======== Quoted passage

That depends on quit being ALLCAPS. If it isn't, your if statement will never execute. I would suggest if val.upper() == quit.upper() so that whoever uses the function doesn't need to use ALLCAPS.

sys.exit("Goodbye")

This was success, wasn't it? When you pass a string to sys.exit(), it prints the message to stderr and uses 1 (failure) as the exit code. You should print the message separately.

if val == 'yes':

What if the user typed Yes? Your program would say Invalid input ... You should use if val.lower() == 'yes': instead. Your indentation is not right either. PEP 8, the Python style guide, says:

Use 4 spaces per indentation level.

You don't follow that in your if, elif, and else statements.

except (TypeError, ValueError) as e:

You shouldn't be getting a TypeError. You can remove that and make it except ValueError as e:

Your prompt_int_small() and prompt_int_big() functions are identical except for the list of valid choices. Don't duplicate code. Instead, you might use SMALL = (1, 2) and BIG = (1, 2, 3). Then you could use prompt_int(..., SMALL) or prompt_int(..., BIG).

maths = round(eval(str(number_1) + operation + str(number_2)),5)

For one thing, you should use a format string: eval("{0} {1} {2}".format(number_1, operation, number_2)). Even that isn't ideal. Instead of using a list for ops, use a dictionary:

import operator

ops = ['+': operator.add, '-': operator.sub, ...]

Then you can use maths = round(ops[operation](number_1, number_2), 5)

answer = float(input("What is your answer: "))

What if the user typed ninety? You'd have an error. You should do something like this:

while True:
    try:
        answer = float(input("What is your answer: "))
        break
    except ValueError:
        print("Please type a number in decimal form.")

You might also consider rounding the user's input so that if he is more precise than your program, he won't be told that it's the wrong answer.

score = score + 1

It's so common to add something to a variable (or subtract, multiply, etc.) that many languages have shortcuts. Python is one of those languages, so you can use score += 1. I will note, though, that += often uses a method called __iadd__ on mutable objects that actually modifies the object, so you might not want to do that if you have multiple "copies" of the same mutable object that are actually just the same object.

if score >5:

It's better to have a space between > and 5 to improve readbility. From PEP 8:

Always surround these binary operators with a single space on either side: assignment (=), augmented assignment (+=,-= etc), comparisons (==,<,>,!=,<>,<=,>=,in,not in,is,is not), Booleans (and,or,not).

I would recommend that you read that whole PEP.

================

→ Requirement 1: For each statement, say whether it agrees with the code review, answering yes or no and quoting the deciding words of the review exactly. (a) Passing a string to sys.exit() produces an exit code of 0. (b) The reviewer recommends replacing the list used for ops with a dictionary. (c) PEP 8 calls for 2 spaces per indentation level.
→ Requirement 2: Write the next part of the code review of the Python quiz program, picking up after its final sentence.
The entries play no part in this exercise.

======== Supplied material

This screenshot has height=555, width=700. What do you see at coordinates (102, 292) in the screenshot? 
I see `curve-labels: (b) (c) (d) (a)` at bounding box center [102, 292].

================
======== Supplied material

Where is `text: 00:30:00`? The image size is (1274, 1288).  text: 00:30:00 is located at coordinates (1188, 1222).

================
======== Supplied material

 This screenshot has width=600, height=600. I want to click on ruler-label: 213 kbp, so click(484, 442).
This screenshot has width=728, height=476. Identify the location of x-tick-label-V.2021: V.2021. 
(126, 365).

================

→ Exercise output 1:
(a) No: "uses 1 (failure) as the exit code"
(b) Yes: "Instead of using a list for ops, use a dictionary"
(c) No: "Use 4 spaces per indentation level."

→ Exercise output 2:
if class_number == 1:
    with shelve.open(filename1) as db:
        old_scores ...
        ...
if class_number == 2:
    with shelve.open(filename2) as db:
        ...
if class_number == 3:
    ...

It's more duplicate code. I would do it like this:

filename = [filename1, filename2, filename3][class_number - 1]
with shelve.open(filename) as db:
    old_scores = db.get(name, [])
    old_scores.extend(str(score))
    db[name] = score[-3:]

That's much shorter. I'm not sure why you are extending old_scores with the string version of score. Why not old_scores.append(score)? Also, db[name] = score[-3:] doesn't seem right. Maybe I'm reading your code wrong, but I thought that score was an integer. You can't do score[-3:] if it is. I can't say what to replace it with because I'm not sure what you are trying to do.

sys.exit(...)

See above (exiting with a message).

filename = (str(class_number) + "txt")

For one thing, those outer parentheses are useless and don't even improve readability. class_number will be either 1, 2, or 3. That means that filename will be either 1txt, 2txt, or 3txt. Is that really what you want? You might consider something like:

import os

filename = os.path.extsep.join((str(class_number), "txt"))

Since you aren't using os or os.path anywhere else, you might use from os.path import extsep instead of import os. That way the line would be considerably shortened.

sort_or_not = int(input(...))

You are again converting input to a number without validation-checking. You don't even need that in this case, though, because you already defined a function for doing exactly what you are doing here. Use it. On the side, you have a typo. There should be a space between you and like.

f = open(filename, "r")

Always use a with statement when dealing with files. Also, open() by default opens with "r", so it isn't necessary to specify. If you want to specify anyway to make that more obvious, go ahead. I just thought I'd point it out.

lines = [line for line in f if line.strip()]

That's great that you use list comprehensions. A lot of people don't know about them. It's also great that you realize that you can iterate through a file object without using .readlines(). There are also a lot of people who don't know about that.

lines.sort()

Aren't you running this block of code because the user just said he didn't want the scores to be sorted? It's your program, so do what you want; but I would expect that you would want to carry out the wishes of your user.

type_of_sort = int(input("How would you like to sort these scores? Press 1 for scores ...

Again, use the functions you defined. Another thing: That line seems to go one forever. I would split it up a bit. From PEP 8:

Limit all lines to a maximum of 79 characters.

It's a good rule. My terminal is 80 characters wide and I don't use word wrap. Limiting the lines to 79 characters makes it much easier to read. Just take a look at the scrollbar on your browser. That line really shortens the bar, doesn't it?

for i in sorted(s.keys()):

Right now, just go into a Python shell. Create a non-empty dictionary. Iterate through it with something like for item in mydict: and in that loop print item. You will see that it is each key in the dictionary that is printed. That is because the __iter__ method on a dictionary goes through its keys. For the same reason, you can use sorted(s) instead of sorted(s.keys()). I would also suggest for key, value in sorted(s.items()). That way you don't need to use s[i]; just use value. In Python 2, it would be .iteritems() because .items() returns a list and .iteritems() returns an iterator.

avg_mark = lambda name:sum(s[name])/len(s[name])

PEP 8 to the rescue:

Always use a def statement instead of an assignment statement that binds a lambda expression directly to an identifier.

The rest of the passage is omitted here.